お魚料理のお話

3層目、帆立の冷製最終回:ゆるり 福岡、西中洲の和食、日本料理

3層目、ちょっと飴色の餡を作ります。

日本料理的に言えば「鼈甲餡」というやつです。

ざっくり言えば「薄口醤油の餡」が「銀餡」、「濃口醤油の餡」が「鼈甲餡」。

ベースの出汁はもろこしのジュレで使った「鳥出汁」を使います。

Ver1、Ver2共に「白甘鯛」を使っています。まずはここから。

鳥出汁で炊いていきますがあまり固くしたくないので「低温調理」します。

甘鯛はゼラチン質が多いので冷ますとかなり締まります(固くなる)のでゆるーく火を入れ「冷ましてもガッチリしない」を目指します。出汁に味を付け65度位で10分ほど炊いてから冷まします。味は「下味が付く程度」です。最後に「餡」をかけるので。

野菜も鳥出汁で調理。

野菜も鳥出汁で味付けしていきます。冬瓜は下処理して楓型に、姫おくらはがくを剥いて塩で磨きます。先ずは下茹して冷水に取ります。

冬瓜は薄味で炊き、おくらはお浸し程度の味に仕上げます。

で、「鼈甲餡」は?

甘鯛を炊いた出汁で鼈甲餡を作る。

鳥と甘鯛の旨みを含んだ出汁を使って「鼈甲餡」を作ります。

少し味が付いているので濃口、味醂、酒などで味を調え、葛をひいて餡を仕立てます。これも冷めると固くなるのでやや薄めに葛をひいて固い場合は鳥出汁で少し伸ばします。

「ムース、とうもろこしのジュレ、鼈甲餡」の固さバランスが重要なので必ず試しながら「現物合わせ」でやっていきます。

車海老は塩茹、キャビア、海胆は「面白そうだから」乗せてみた、です。

さて、仕上がりがこちら。

「器を手に取って召し上がってください!」って言わないと「3層構造が見えない」という悪い盛り付けです。氷に埋めて出してしまいました。最近暑苦しいので良しとしましょう。

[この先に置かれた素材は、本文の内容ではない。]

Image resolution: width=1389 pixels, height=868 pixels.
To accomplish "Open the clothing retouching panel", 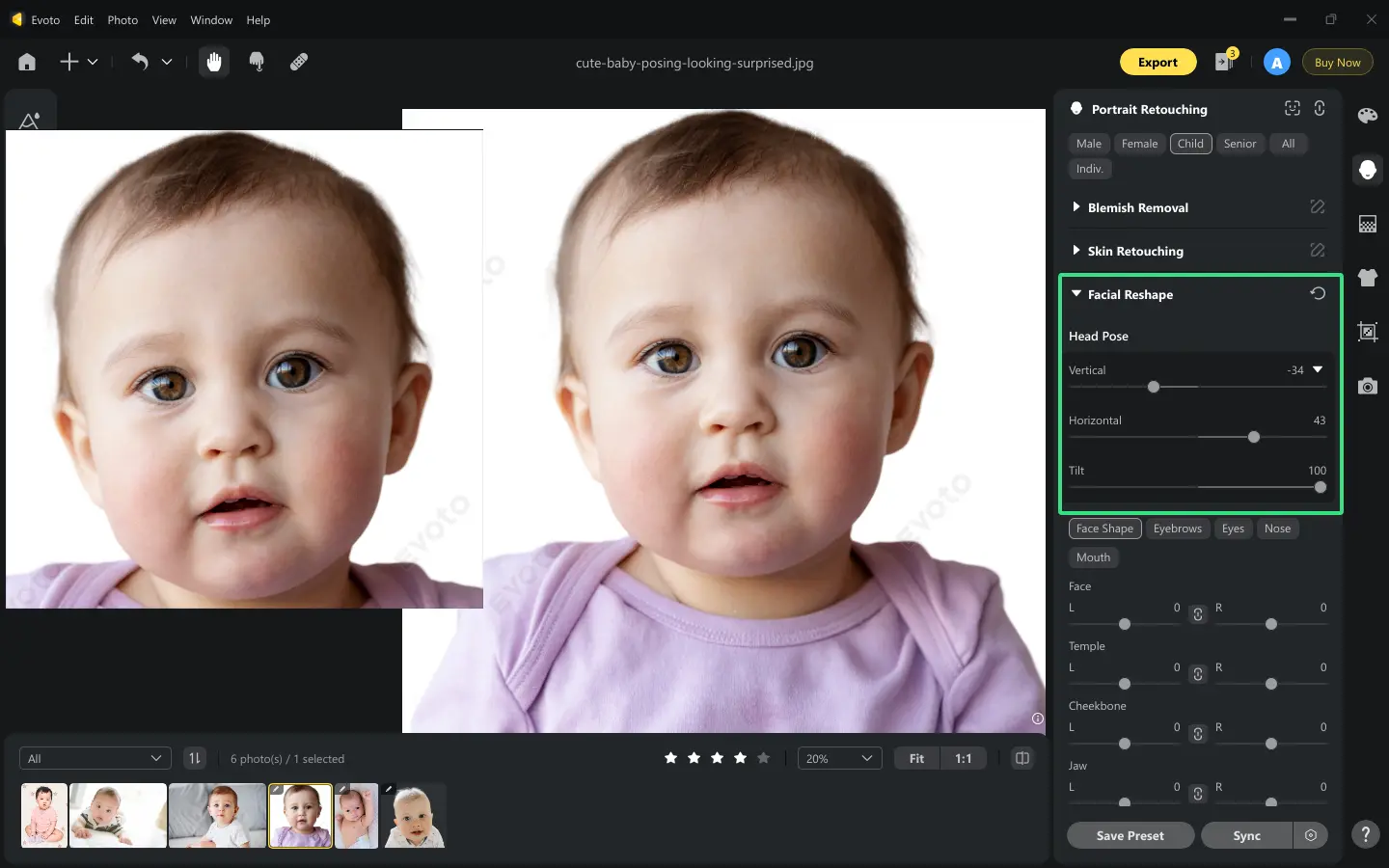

ちょっと「おフレンチ感」が強いのは反省点ですが、内容はどちらかというと「日本料理」です。なんせゆるり、日本料理屋なので(笑)

また新しいアイデアが噴出したらこんなお皿も作って行きたいと思います。

ご予約はこちら 092-725-6870 ゆるり まで。

追伸:これ「鼈甲餡」じゃなくて「友地餡」じゃね?って思った方、あなたは板前さんですね?確かにー、友地餡ですが、正直どっちでも良いです。そこはあんまりこだわってないです、ハイ。